Nearly 20% of patients did not fill further prescription after one month both in the donepezil and rivastigmine groups, the ratio being similar as seen in Austria (14%) [15]. Differently from previous studies [11, 24, 25], where the follow-up of patients was stopped after their drug discontinuations (gaps), we followed discontinuing patients and found that the majority of them returned to ChEi-therapy with a partial or good adherence, which finding is of practical importance in clinical practice.

The best compliance was associated with rivastigmine patch, similarly to the findings of Molinuevo et al. [26], while in Taiwan [25] oral form of rivastigmine and donepezil were better.

In a Polish study [24], the 1-year persistence for donepezil was 42.2%; for rivastigmine, it was 46.0%, allowing a 90-day gap. Considering our results, the 1-year persistence was 24.6% for donepezil and 29.0% for rivastigmine, however allowing only 30 days gaps, but with possible restart of the therapy. Although comparison is difficult, the persistence of rivastigmine seems better. Our results are similar to those in Korea [11], the 1-year persistence for ChEi with a 30-day gap being 24.0%.

Donepezil users redeeming both 5 and 10 mg tablets had the highest persistence, with its median of 1.17 year.

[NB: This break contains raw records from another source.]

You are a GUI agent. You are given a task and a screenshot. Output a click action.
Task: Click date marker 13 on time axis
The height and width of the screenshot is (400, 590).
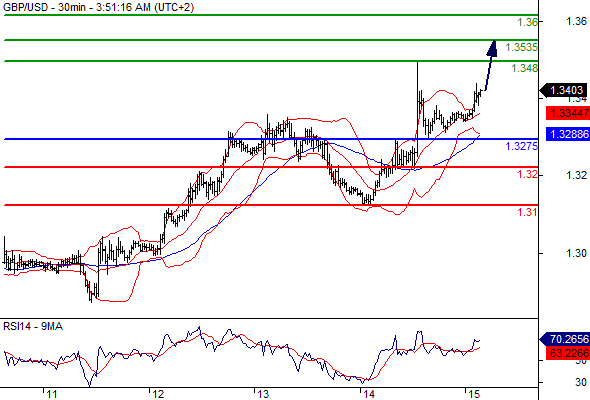pos(263,394)
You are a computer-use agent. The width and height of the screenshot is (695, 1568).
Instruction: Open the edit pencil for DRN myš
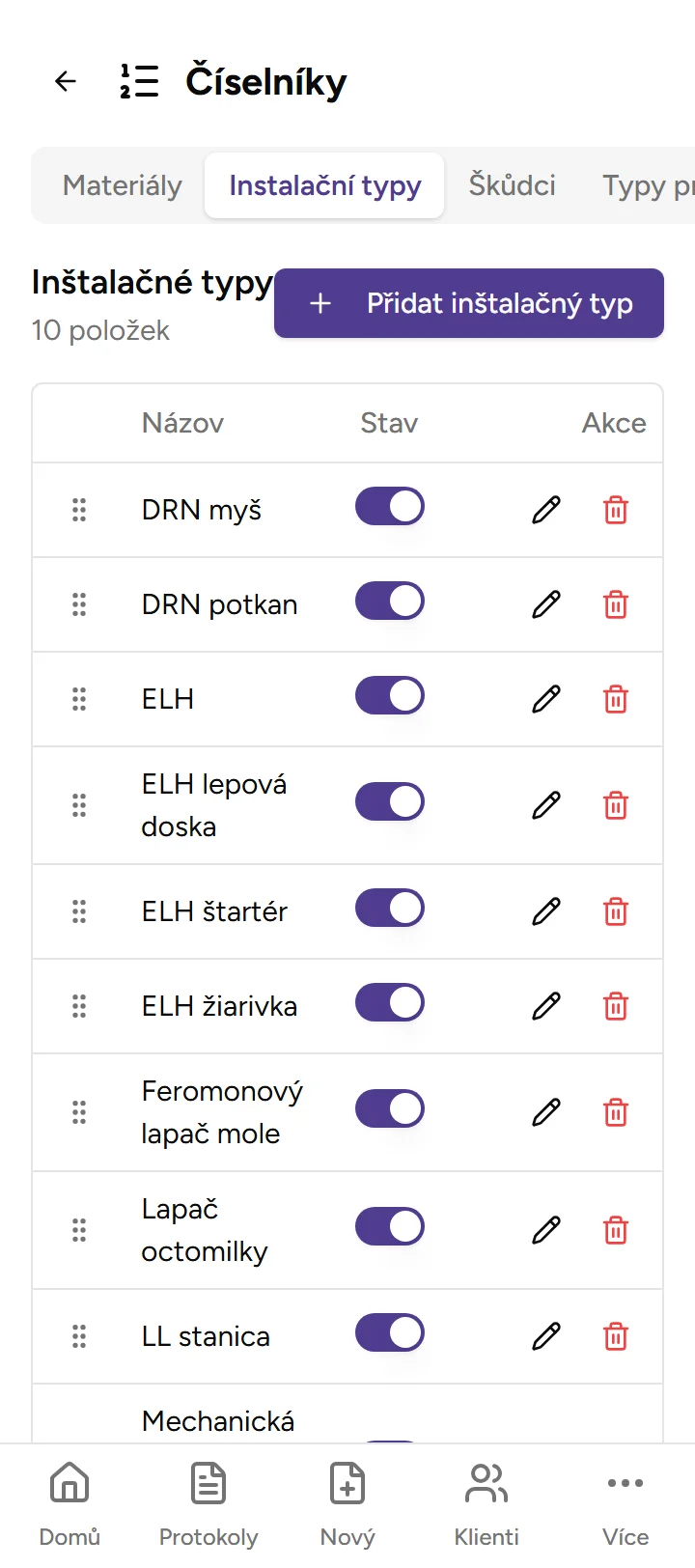pos(545,509)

Presumably because of the dose titration needing both the 5 and 10 mg tablets, patients and their caregivers might had been better informed and possible side effects leading to treatment discontinuation might had been less frequent.

The median persistence for ChEis was longer in patients treated with both agents compared to the monotherapy groups, although their adherence was worse, with higher proportion of partially adherents. Their mean age and time from first diagnosis to first fill did not differ significantly from both monotherapy group, but their mean survival and case fatality were the best in this population. Based on these, it arises that these patients may have filled their first prescriptions with a milder onset of symptoms and the switch occurred when symptoms worsened.

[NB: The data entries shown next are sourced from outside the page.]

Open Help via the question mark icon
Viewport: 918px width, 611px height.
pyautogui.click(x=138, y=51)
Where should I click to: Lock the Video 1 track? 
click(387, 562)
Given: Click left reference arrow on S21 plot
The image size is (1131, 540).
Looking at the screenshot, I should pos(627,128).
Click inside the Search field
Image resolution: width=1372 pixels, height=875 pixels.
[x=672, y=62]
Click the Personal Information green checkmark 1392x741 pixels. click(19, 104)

The high rate of partially adherent patients among monotherapy (22–26%) and switcher (47%) groups suggests that a more thorough education of these patients and their caregivers might be effective to improve their compliance.

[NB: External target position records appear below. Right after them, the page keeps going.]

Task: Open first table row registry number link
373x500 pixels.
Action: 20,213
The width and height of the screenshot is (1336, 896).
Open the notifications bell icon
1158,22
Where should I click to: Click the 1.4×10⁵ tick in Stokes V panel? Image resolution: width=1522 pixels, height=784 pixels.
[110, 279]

42.9% of ChEi-fillers (not including deceased patients) discontinued the therapy and only approximately a quarter of ChEi-fillers (26.5%) tried to change medication to at least once to the other available ChEi or memantine. In addition, the high proportion of nootropic use might indicate that prescribers are not tightly adherent to treatment guidelines prioritizing the use of ChEis and memantine for the treatment of AD [27].

Limitations and strengths of the study

The NEUROHUN database allows us to analyze prescription refill records of ChEis in dementia diagnosed population. There is a linkage of clinical records with medication refill data on a patient-by-patient basis. The strict criteria for dementia diagnosis helped to improve specificity, but at the price of a lower sensitivity. In our study, the education levels, the socioeconomical status and co-morbidities (such as hypertension or other cardiovascular risk factors) were not considered but their effects were indirectly examined. Due to the nature of the study, examination of individual patients could not be performed, and their detailed cognitive status was unknown. However, the nationwide database covering the whole Hungarian population provides opportunity to a long follow-up of a large sample.